What to produce: Return the lines below as a JSON list of strings, one string per line, skipping any blank lines and leaving the pictures out.
════════
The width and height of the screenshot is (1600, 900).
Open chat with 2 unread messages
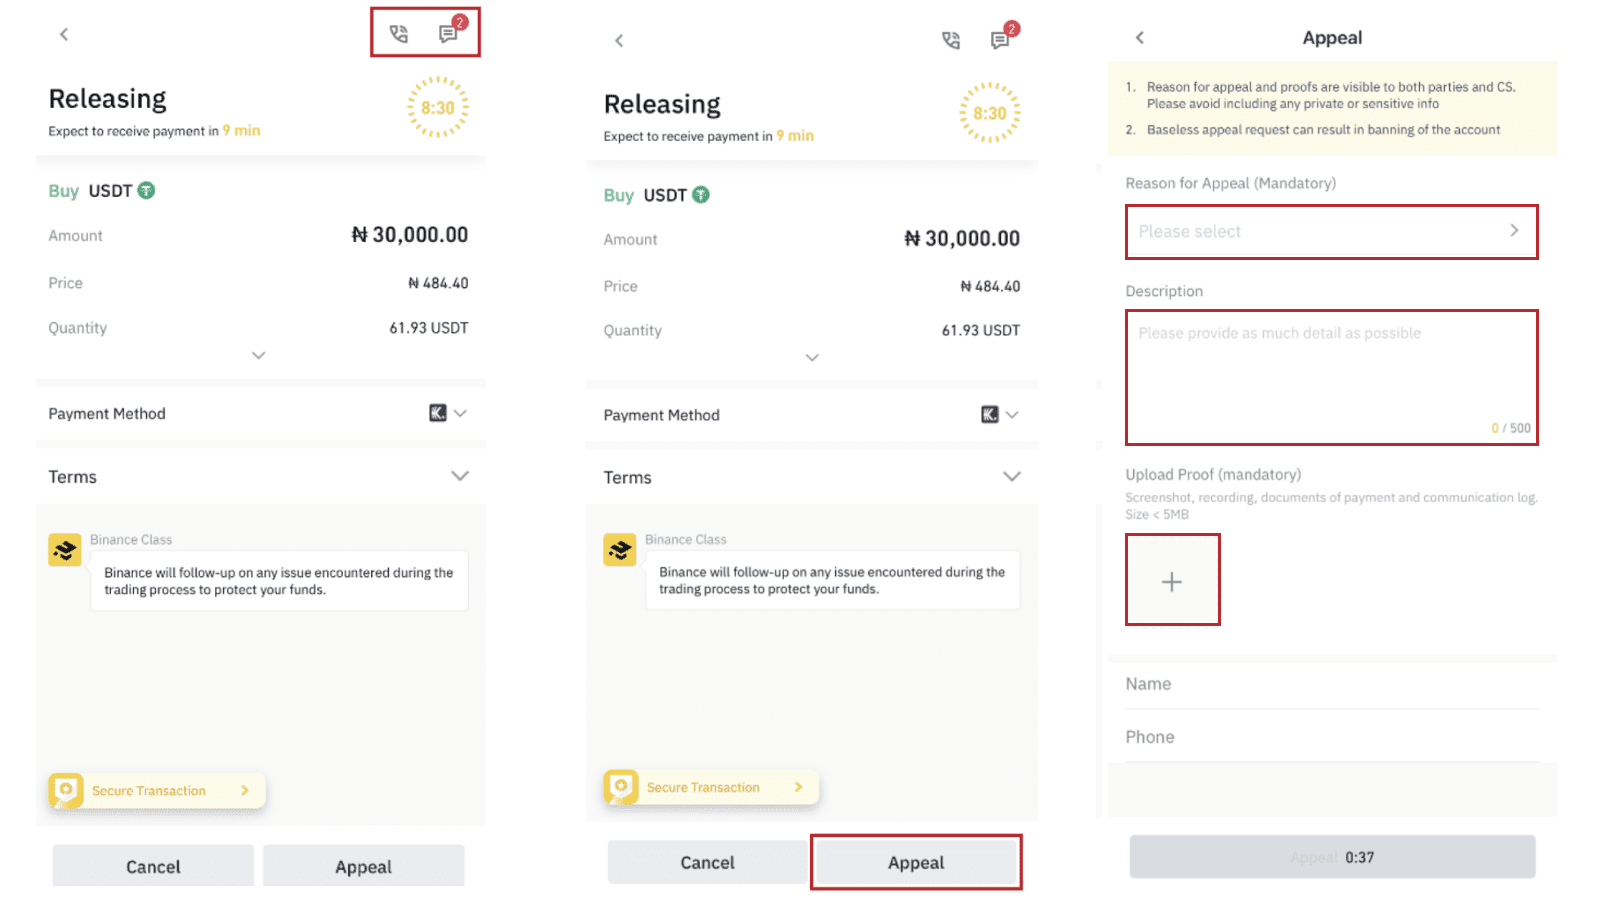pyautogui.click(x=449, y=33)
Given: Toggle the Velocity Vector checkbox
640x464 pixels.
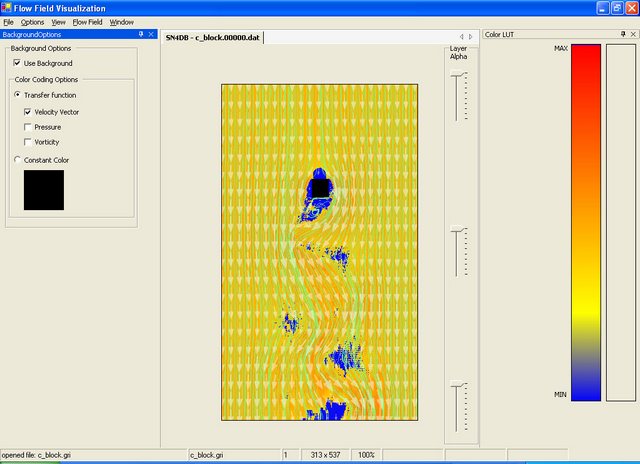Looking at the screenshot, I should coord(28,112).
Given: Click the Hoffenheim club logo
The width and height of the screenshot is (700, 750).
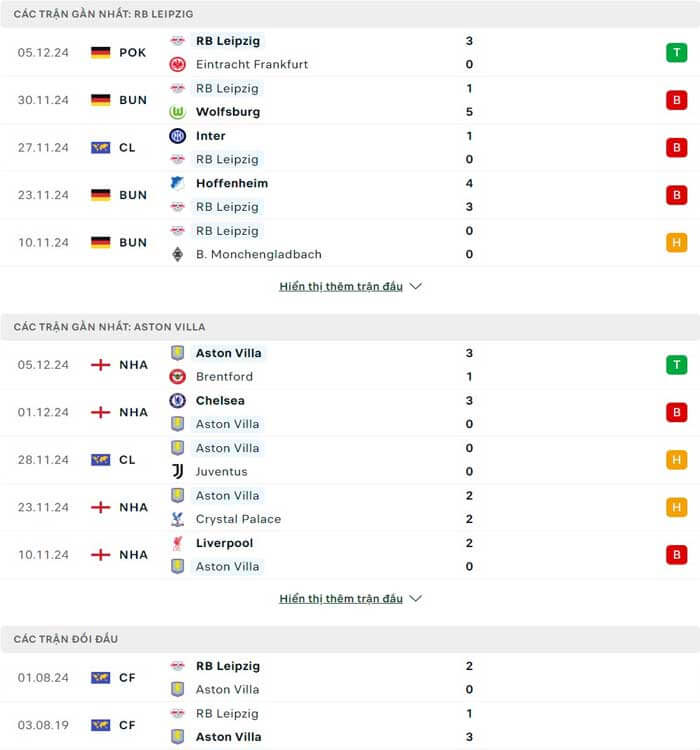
════════
Result:
[
  "The width and height of the screenshot is (1600, 900).",
  "Open chat with 2 unread messages",
  "pyautogui.click(x=449, y=33)",
  "Given: Toggle the Velocity Vector checkbox",
  "640x464 pixels.",
  "Looking at the screenshot, I should coord(28,112).",
  "Given: Click the Hoffenheim club logo",
  "The width and height of the screenshot is (700, 750)."
]